> **Available data**
===============

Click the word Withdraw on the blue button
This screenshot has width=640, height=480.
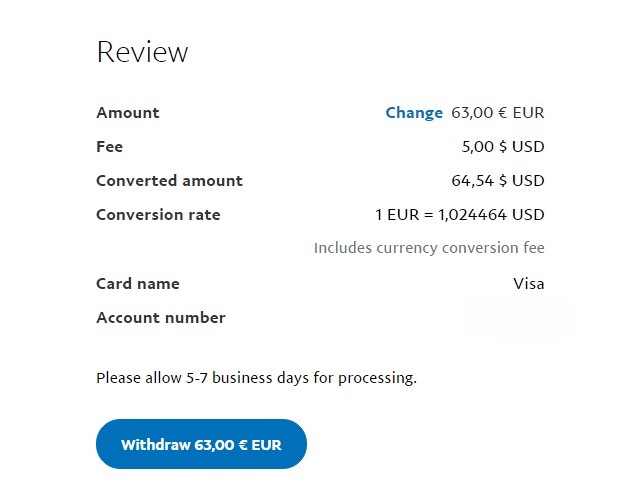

===============

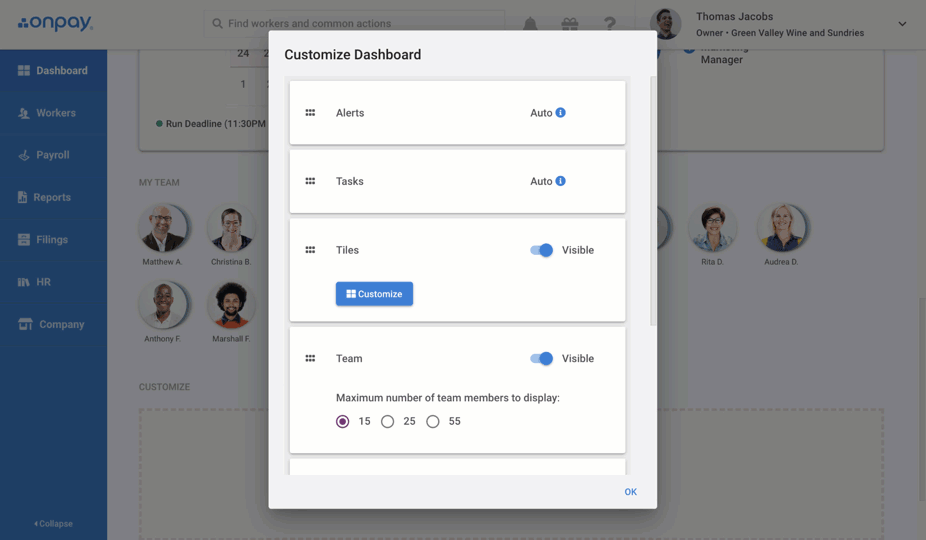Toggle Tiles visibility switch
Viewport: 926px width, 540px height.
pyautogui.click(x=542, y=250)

===============

> **What the task requires**
A word-for-word copy of the lines above from the one with "Click the word Withdraw on the blue button" through the one with "This screenshot has width=640, height=480.", inclusive, is the only output wanted.

> **Answer for this exercise**
Click the word Withdraw on the blue button
This screenshot has width=640, height=480.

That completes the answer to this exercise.